"Je crois qu'il sera difficile pour Räikkönen de le rattraper", estime le patron de Renault, Flavio Briatore.
Le dénouement aurait pu être plus incertain si McLaren avait décroché un doublé au GP de Belgique. Le Colombien Juan Pablo Montoya, victime d'un accrochage avec le pilote de Williams Antonio Pizzano, a laissé la deuxième place à Alonso.
L'Espagnol conserve ainsi 25 points d'avance sur le Finlandais et Renault devance McLaren de six points au classement des constructeurs.

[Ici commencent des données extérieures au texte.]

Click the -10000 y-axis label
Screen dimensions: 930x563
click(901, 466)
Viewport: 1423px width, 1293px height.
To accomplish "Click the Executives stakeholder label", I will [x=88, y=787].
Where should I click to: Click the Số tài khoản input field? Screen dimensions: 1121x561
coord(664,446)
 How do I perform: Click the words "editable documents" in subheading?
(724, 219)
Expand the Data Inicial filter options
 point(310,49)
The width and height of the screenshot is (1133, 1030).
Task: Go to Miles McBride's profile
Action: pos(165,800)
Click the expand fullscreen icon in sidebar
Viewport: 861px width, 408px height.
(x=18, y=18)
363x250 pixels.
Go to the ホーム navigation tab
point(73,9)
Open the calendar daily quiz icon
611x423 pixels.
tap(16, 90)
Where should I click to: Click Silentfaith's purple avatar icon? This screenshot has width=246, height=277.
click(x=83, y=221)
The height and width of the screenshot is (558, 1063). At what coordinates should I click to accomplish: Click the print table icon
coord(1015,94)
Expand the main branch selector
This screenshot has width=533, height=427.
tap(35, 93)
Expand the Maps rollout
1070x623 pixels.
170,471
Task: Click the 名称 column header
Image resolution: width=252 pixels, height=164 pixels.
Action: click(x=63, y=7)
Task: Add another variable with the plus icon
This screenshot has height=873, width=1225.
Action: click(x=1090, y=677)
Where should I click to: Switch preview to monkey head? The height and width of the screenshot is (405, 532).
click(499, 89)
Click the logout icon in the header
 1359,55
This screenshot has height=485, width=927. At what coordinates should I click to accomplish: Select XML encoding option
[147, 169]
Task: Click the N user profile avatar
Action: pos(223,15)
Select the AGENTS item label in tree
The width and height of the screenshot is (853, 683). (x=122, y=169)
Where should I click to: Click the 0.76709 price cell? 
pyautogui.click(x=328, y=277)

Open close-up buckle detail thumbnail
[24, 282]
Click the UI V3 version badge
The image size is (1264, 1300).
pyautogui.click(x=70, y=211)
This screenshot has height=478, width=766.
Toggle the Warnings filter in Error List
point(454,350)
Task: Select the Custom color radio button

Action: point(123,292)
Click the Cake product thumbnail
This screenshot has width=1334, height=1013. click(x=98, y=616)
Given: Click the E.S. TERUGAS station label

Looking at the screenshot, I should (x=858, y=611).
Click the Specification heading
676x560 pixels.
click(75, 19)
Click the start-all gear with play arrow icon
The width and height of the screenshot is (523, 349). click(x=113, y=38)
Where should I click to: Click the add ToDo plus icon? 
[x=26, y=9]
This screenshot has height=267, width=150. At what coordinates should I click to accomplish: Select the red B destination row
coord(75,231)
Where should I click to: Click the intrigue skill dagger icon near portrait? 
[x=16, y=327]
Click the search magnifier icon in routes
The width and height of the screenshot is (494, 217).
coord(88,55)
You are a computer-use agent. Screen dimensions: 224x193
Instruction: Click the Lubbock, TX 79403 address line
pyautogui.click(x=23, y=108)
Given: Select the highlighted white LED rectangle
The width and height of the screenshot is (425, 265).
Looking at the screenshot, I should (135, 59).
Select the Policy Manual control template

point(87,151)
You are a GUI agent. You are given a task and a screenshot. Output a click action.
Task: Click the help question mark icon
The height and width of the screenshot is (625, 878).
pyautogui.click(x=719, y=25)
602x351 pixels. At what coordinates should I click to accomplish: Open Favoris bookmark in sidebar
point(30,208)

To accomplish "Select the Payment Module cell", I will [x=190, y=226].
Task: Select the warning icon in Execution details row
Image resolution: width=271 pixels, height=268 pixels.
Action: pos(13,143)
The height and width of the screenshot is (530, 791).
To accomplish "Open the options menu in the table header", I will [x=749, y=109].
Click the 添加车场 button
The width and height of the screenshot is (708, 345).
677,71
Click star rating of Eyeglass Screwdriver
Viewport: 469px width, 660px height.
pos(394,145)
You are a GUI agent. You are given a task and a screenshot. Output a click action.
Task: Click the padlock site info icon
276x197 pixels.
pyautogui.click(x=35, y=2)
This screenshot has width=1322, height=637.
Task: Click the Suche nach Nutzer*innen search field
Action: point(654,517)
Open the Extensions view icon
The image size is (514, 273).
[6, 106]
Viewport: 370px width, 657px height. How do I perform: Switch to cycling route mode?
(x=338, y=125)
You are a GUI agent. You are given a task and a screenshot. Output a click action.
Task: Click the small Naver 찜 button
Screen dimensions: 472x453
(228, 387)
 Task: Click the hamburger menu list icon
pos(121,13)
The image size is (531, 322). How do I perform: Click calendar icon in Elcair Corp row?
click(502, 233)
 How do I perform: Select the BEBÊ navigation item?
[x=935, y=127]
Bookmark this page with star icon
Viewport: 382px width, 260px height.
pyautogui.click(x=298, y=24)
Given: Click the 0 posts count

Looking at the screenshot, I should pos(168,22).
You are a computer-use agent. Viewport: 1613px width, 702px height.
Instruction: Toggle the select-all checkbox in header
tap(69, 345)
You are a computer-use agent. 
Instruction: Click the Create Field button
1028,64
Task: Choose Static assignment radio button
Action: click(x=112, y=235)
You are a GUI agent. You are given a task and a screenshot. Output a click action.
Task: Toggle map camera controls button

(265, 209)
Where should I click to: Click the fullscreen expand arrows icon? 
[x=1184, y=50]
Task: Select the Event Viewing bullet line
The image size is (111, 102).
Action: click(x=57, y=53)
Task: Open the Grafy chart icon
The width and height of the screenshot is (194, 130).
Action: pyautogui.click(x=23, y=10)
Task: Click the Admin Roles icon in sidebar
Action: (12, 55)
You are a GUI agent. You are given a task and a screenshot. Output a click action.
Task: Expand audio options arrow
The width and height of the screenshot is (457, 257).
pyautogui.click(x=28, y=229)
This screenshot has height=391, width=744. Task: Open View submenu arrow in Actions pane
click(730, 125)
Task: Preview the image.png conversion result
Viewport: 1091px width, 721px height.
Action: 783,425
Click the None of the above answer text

"Le championnat du monde des constructeurs est plus ouvert et nous allons devoir rester concentrés jusqu'à la fin", reconnaît Briatore.
Dans quinze jours, Renault se présentera sur le circuit d'Interlagos avec une aérodynamique revue et un nouveau moteur.
"Je pense que le Grand Prix du Brésil peut être une bonne course pour nous. Interlagos a souvent été un circuit adapté aux caractéristiques de Renault, cette année plus que toute autre", prédit Alonso.
"Je n'ai plus besoin que de six points peu importe si Kimi gagne", ajoute-t-il. "L'objectif sera une nouvelle fois d'être sur le podium. Je suis persuadé que c'est possible."
"Je ne souhaite de mal à personne mais Alonso pourrait glisser dans sa baignoire...", a répondu Ron Dennis après le Grand Prix de Belgique remporté dimanche par son pilote Kimi Räikkönen devant Alonso.
"Tout n'est pas joué. Tout est seulement plus difficile", a-t-il ajouté.
Briatore (Renault) : "On a très bien joué en terme de stratégie. Ce qui est arrivé à Fisichella est normal. Il attaquait vraiment, il était très vite. Partir de Spa dans cette situation (au championnat Constructeurs) est fantastique pour nous. Le titre Pilotes est le plus important mais on doit faire le maximum de gagner les deux."
Dennis (McLaren) : "Pizzonia est rentré dans Juan Pablo. Il était en pneus rainurés et il a commis une erreur, c'est ce que l'on pense. Juan Pablo n'y est pour rien. On a gagné la course, c'est la principal."